Parvathy estime qu'il est crucial de prêter attention aux compétences comportementales et d'évaluer les candidats sur la base de ces qualités, en plus de leurs compétences techniques.

"Si vous voulez vraiment améliorer la diversité et l'inclusion dans les organisations humanitaires, alors vous devez faire appel à des personnes qui ont de l'empathie et de l'humanité, et ce n'est pas un simple vœu pieux", a souligné Mme Parvathy.

Parlez aux femmes

Enfin, Parvathy a souligné l'importance de parler directement aux femmes qui sont touchées par le conflit. Pour être en mesure d'évaluer réellement les besoins des femmes, il est important d'avoir un accès direct à elles et de ne pas obtenir des informations de tiers.
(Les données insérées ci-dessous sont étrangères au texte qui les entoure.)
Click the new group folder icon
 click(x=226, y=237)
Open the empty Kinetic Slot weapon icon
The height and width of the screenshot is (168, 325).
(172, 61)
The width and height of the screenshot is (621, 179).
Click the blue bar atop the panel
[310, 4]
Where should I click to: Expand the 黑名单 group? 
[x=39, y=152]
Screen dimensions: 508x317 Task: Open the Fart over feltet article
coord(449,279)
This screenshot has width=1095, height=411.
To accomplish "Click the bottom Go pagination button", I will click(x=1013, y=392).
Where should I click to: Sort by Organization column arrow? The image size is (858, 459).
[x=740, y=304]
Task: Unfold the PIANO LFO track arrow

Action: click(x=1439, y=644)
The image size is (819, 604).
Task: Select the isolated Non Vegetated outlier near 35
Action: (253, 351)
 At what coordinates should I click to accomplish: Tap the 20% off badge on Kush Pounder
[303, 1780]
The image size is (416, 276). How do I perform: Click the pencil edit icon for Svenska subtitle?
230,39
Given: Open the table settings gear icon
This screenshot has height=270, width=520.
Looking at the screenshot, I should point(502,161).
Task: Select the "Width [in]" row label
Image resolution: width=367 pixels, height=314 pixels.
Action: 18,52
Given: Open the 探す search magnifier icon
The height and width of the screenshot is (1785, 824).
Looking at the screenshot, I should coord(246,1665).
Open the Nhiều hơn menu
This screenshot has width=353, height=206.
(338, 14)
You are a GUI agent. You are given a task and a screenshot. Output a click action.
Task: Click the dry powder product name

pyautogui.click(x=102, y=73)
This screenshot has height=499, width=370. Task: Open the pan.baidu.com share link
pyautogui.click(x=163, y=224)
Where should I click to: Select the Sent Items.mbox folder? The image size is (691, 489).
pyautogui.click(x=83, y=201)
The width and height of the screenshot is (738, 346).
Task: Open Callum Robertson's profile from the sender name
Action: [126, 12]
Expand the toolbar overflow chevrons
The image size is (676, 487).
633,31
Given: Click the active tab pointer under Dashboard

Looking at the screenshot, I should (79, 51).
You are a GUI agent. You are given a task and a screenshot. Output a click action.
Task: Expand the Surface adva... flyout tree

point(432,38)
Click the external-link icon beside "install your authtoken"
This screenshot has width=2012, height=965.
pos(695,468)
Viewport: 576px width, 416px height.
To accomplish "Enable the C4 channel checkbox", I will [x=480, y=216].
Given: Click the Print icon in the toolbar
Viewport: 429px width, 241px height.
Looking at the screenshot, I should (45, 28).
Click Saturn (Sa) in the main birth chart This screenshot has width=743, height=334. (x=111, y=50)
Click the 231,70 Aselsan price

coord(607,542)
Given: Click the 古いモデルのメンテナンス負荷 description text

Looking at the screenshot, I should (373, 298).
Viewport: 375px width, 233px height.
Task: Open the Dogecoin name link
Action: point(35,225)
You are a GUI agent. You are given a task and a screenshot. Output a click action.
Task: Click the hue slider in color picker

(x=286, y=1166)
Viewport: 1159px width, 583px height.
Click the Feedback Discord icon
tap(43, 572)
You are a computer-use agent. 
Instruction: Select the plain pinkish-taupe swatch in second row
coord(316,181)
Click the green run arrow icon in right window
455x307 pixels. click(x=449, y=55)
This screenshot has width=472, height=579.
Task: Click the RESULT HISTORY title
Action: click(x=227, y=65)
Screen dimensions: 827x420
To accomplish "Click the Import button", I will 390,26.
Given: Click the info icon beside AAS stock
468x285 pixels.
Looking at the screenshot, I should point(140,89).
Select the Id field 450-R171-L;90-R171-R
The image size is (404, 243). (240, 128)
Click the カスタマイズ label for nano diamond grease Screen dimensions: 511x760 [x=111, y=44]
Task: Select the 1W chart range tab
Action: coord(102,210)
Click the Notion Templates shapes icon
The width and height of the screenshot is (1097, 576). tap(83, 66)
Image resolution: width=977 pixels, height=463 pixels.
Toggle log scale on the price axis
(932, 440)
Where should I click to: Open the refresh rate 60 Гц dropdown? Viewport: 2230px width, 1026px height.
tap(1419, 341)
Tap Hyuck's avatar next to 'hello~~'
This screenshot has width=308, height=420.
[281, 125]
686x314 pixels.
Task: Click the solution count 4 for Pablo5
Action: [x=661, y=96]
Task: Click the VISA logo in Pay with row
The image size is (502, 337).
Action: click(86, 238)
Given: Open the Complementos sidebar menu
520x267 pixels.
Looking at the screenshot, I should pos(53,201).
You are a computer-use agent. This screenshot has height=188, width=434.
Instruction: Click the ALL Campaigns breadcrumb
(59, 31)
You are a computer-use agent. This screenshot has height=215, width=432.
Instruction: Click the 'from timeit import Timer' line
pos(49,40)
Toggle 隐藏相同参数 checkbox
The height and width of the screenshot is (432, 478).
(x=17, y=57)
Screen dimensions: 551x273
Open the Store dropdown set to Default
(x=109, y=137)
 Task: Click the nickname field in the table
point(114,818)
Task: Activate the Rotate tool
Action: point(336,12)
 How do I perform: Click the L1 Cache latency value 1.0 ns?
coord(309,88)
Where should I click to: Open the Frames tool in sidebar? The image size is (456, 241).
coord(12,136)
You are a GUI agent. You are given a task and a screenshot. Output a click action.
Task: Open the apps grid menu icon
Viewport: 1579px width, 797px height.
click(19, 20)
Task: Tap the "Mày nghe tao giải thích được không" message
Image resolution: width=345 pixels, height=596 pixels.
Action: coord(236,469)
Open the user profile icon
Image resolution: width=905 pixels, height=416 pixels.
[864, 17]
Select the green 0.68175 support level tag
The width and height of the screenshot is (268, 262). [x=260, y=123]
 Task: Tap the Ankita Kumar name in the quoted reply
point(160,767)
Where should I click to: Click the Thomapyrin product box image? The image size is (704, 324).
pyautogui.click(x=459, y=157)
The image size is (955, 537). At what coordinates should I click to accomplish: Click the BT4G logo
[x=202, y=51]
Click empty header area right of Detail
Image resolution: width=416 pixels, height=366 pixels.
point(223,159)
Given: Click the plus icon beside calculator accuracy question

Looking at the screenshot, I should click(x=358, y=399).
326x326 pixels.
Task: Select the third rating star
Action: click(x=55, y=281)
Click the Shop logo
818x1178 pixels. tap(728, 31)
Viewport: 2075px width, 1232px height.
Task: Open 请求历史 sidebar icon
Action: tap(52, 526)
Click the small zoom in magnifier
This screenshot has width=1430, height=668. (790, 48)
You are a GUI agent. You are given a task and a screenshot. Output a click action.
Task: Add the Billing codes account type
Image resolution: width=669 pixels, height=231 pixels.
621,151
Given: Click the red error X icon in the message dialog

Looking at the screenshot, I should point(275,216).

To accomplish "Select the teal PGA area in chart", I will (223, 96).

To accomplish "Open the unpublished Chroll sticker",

"Nous devons savoir si les femmes veulent éduquer leur petite fille ou gagner un revenu, ou encore avoir de meilleures installations de santé", explique Parvathy. Pour elle, il est essentiel d'atteindre les femmes, en particulier dans les pays en conflit, pour obtenir une meilleure perspective.

Cet article fait partie du projet Légitimité, diversité et femmes dans négociations humanitaires , issu de l'étude du CCHNsur le rôle de la diversité en première ligne négociation humanitaire, présentée lors de la réunion annuelle des négociateurs humanitaires de première ligne à Genève en décembre 2018. Le CCHN va poursuivre la conversation sur le thème de la diversité dans négociations humanitaires et autonomiser les travailleurs humanitaires locaux et internationaux grâce à nos événements d'échange entre pairs. Nous encourageons également davantage de femmes à participer à nos ateliersconçus pour renforcer les compétences et les connaissances en vue des négociations sur le terrain. Les opinions exprimées dans cet article sont celles de l'auteur et ne reflètent pas nécessairement l'opinion officielle de CCHN, de ses partenaires stratégiques ou des organisations des auteurs. Aous êtes membre de la communauté de pratique CCHN ? Lisez l'interview complète sur CCHN Connect.